- [Exercise requirements] Somewhere in the records below is a line containing "At what coordinates should I click to accomplish: Switch". Copy that line and everything after it through the end, unchanged.

- [Entries shown]
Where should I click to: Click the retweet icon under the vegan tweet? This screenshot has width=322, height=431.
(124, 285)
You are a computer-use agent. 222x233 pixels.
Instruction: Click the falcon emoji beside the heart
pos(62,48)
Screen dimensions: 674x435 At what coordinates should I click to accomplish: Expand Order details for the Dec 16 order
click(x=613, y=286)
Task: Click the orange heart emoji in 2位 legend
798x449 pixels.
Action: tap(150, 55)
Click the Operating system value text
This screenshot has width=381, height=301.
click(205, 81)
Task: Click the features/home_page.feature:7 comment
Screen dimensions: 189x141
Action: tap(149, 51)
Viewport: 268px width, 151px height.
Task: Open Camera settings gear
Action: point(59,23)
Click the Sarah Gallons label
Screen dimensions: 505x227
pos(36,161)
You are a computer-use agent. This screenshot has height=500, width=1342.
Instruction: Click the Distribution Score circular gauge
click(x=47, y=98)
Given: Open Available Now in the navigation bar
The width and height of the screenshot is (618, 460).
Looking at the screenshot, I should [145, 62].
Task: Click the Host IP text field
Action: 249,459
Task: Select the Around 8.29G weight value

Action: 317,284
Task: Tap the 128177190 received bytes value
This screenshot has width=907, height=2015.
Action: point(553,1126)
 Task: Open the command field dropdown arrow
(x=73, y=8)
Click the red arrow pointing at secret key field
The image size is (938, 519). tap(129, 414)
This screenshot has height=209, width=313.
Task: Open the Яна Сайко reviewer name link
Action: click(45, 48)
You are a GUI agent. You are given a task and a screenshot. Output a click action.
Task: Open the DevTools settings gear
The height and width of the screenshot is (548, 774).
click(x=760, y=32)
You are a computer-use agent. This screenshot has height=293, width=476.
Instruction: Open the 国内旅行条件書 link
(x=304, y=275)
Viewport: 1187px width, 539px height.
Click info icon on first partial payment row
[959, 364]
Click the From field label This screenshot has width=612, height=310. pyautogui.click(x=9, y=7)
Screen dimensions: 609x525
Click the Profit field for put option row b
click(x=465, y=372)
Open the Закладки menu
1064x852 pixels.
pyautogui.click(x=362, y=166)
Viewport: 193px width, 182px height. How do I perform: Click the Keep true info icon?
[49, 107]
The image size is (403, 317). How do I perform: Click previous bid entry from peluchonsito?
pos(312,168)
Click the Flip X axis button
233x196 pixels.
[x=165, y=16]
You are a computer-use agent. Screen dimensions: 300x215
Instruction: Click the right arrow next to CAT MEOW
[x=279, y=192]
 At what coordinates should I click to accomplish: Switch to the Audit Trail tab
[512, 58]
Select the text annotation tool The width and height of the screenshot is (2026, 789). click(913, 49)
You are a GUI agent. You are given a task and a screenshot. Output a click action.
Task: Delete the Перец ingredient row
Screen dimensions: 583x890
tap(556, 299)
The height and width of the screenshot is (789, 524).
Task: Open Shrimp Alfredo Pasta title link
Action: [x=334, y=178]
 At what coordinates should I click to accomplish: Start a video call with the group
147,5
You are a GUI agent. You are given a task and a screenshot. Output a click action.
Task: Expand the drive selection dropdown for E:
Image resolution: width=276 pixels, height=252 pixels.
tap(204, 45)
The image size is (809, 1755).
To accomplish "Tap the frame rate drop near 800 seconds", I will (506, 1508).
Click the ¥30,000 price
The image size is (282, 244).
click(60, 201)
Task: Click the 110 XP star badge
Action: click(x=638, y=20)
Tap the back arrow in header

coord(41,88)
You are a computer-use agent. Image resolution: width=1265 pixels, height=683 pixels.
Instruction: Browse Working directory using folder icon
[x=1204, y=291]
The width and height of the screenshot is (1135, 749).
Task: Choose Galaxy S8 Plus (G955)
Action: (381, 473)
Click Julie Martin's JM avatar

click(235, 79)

- [Reply]
 At what coordinates should I click to accomplish: Switch to the Audit Trail tab
[512, 58]
Select the text annotation tool The width and height of the screenshot is (2026, 789). click(913, 49)
You are a GUI agent. You are given a task and a screenshot. Output a click action.
Task: Delete the Перец ingredient row
Screen dimensions: 583x890
tap(556, 299)
The height and width of the screenshot is (789, 524).
Task: Open Shrimp Alfredo Pasta title link
Action: [x=334, y=178]
 At what coordinates should I click to accomplish: Start a video call with the group
147,5
You are a GUI agent. You are given a task and a screenshot. Output a click action.
Task: Expand the drive selection dropdown for E:
Image resolution: width=276 pixels, height=252 pixels.
tap(204, 45)
The image size is (809, 1755).
To accomplish "Tap the frame rate drop near 800 seconds", I will (506, 1508).
Click the ¥30,000 price
The image size is (282, 244).
click(60, 201)
Task: Click the 110 XP star badge
Action: click(x=638, y=20)
Tap the back arrow in header

coord(41,88)
You are a computer-use agent. Image resolution: width=1265 pixels, height=683 pixels.
Instruction: Browse Working directory using folder icon
[x=1204, y=291]
The width and height of the screenshot is (1135, 749).
Task: Choose Galaxy S8 Plus (G955)
Action: (381, 473)
Click Julie Martin's JM avatar

click(235, 79)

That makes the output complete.